Confidence is Not Reliability: Rethinking MC Dropout in Brain Tumour Segmentation
2026-06-17 • Computer Vision and Pattern Recognition
Computer Vision and Pattern RecognitionMachine Learning
AI summaryⓘ
The authors studied how uncertainty in brain tumor (glioma) segmentation from MRI scans can help find mistakes in the model's predictions. They tested two models and found that using a method called Monte Carlo Dropout can detect where the models are likely wrong, especially in important tumor areas. However, they also discovered that some errors in key tumor parts can be hidden if only general accuracy measures are used. This means checking uncertainty for specific tumor regions is important to ensure safety before using these models in real medical decisions.

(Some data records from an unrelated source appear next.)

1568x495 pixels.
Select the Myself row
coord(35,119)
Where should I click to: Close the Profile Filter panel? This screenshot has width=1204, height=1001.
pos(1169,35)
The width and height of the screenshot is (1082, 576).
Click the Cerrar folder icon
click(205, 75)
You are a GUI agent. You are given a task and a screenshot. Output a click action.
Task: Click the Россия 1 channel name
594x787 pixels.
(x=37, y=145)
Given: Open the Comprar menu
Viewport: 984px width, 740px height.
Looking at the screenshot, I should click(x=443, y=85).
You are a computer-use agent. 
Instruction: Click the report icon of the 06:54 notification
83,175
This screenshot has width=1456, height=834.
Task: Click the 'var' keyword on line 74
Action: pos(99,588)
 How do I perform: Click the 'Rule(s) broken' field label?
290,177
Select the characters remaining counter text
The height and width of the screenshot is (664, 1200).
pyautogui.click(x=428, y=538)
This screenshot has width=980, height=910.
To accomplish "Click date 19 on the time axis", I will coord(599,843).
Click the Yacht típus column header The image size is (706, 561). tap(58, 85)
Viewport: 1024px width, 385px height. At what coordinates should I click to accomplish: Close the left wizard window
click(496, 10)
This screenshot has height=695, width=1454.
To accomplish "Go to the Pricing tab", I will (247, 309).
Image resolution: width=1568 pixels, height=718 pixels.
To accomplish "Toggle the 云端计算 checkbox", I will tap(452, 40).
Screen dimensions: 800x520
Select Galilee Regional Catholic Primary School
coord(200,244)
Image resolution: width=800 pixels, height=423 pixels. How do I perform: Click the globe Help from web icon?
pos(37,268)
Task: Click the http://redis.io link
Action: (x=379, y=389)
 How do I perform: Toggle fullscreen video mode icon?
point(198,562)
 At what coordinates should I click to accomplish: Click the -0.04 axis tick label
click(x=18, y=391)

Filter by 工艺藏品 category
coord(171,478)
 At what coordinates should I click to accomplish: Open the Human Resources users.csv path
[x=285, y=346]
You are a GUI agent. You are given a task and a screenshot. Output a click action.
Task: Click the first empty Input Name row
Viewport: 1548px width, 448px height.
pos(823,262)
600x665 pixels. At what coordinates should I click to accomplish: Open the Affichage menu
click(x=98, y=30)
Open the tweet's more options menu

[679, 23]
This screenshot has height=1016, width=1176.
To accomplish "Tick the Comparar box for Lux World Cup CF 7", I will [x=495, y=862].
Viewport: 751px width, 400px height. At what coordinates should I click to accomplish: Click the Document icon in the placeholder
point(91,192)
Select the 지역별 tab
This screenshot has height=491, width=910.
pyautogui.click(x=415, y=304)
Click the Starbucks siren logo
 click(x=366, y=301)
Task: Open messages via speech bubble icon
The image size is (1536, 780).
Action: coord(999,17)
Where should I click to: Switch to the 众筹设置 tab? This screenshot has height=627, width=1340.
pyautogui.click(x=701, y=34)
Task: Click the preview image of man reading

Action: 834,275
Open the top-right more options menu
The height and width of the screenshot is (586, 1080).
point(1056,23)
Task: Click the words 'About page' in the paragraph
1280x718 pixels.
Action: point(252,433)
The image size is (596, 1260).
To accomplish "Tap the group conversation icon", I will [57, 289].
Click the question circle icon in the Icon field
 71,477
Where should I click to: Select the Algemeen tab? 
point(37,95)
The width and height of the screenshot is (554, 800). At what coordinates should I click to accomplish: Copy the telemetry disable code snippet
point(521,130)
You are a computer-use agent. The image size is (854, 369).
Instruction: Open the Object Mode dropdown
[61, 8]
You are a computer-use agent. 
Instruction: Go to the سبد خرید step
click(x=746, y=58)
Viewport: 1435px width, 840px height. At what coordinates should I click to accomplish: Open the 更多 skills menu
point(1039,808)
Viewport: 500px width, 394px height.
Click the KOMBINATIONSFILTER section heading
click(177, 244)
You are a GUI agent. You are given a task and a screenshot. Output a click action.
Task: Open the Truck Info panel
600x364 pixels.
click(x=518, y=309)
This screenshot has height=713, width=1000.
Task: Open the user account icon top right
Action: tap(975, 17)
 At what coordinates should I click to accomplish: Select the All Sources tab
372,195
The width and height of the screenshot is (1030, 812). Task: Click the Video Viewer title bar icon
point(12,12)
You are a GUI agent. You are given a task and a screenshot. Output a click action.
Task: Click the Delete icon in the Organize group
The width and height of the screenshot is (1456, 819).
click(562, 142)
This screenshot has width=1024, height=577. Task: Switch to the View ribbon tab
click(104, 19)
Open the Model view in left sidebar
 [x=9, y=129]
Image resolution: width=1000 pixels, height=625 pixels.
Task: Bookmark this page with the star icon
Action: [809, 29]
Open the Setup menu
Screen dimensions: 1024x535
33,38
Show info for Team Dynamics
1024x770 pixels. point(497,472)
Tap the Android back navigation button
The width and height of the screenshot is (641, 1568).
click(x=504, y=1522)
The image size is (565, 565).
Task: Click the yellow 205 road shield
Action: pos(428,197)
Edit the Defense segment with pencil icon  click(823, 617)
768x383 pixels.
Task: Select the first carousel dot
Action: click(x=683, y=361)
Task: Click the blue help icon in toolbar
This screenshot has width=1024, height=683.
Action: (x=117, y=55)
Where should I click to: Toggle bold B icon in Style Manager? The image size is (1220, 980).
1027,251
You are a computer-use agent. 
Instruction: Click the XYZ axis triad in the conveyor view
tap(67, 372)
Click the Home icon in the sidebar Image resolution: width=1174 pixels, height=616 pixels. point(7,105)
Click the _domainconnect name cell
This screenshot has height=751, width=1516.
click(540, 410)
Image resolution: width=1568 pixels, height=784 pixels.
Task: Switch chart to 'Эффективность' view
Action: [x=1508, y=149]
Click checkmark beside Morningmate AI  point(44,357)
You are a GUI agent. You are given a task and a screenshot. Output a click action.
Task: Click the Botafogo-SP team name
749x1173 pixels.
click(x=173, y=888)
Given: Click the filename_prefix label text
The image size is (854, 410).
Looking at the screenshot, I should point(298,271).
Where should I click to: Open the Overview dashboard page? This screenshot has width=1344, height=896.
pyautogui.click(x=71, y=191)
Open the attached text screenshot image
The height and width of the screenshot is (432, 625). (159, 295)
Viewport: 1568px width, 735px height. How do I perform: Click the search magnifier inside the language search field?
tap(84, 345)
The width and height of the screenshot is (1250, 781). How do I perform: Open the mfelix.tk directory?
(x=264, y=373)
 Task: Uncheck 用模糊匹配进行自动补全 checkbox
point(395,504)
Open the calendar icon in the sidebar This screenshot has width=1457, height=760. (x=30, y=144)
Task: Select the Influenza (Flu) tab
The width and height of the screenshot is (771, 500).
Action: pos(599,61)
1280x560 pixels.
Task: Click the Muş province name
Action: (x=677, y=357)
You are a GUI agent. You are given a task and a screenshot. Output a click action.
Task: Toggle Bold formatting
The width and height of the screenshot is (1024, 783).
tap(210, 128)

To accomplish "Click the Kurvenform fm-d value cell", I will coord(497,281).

glioma segmentationmultiparametric MRIMonte Carlo DropoutDice scoreuncertainty estimationAUROCExpected Calibration ErrorSegResNetUNet
Authors
Xin Ci Wong, Duygu Sarikaya, Kieran Zucker, Marc De Kamps, Nishant Ravikumar
Abstract
Glioma segmentation in multiparametric MRI is a critical component of treatment planning. A segmentation model that fails silently on treatment-critical sub-regions represents a patient safety risk that overlap-based metrics such as Dice scores cannot expose. We ask whether voxel-level uncertainty estimation via Monte Carlo (MC) Dropout can reliably identify segmentation errors in clinically critical sub-regions, and whether calibration failure modes are detectable from standard reporting metrics alone. In an empirical two-model case study on 126 BraTS21 patients, we evaluate a high-performance pretrained SegResNet and a locally trained UNet with residual units (UNet-Res). MC dropout preserved segmentation accuracy ($|Δ\text{Dice}|$ $<0.01$) while achieving strong uncertainty-error alignment (AUROC for entropy (H) $\approx$0.97), indicating uncertainty correctly ranks erroneous voxels above correct ones. Entropy-based patient stratification identified a high-uncertainty subgroup with substantially lower segmentation performance (median whole-tumour Dice $0.835$ vs. $0.925$), supporting uncertainty as a practical triage signal. However, global alignment can mask important region-specific differences. Despite similar AUROC, UNet-Res exhibited near-zero enhancing tumour entropy ($0.054$) and Expected Calibration Error (ECE) of $0.915$, with a Dice of only $0.714$, indicating severely miscalibrated confidence on the most clinically critical sub-region, a failure mode invisible to standard Dice and AUROC reporting. These findings demonstrate that strong uncertainty-error alignment is necessary but insufficient for clinical safety: sub-region-specific calibration assessment must accompany AUROC evaluation when selecting models for clinical deployment.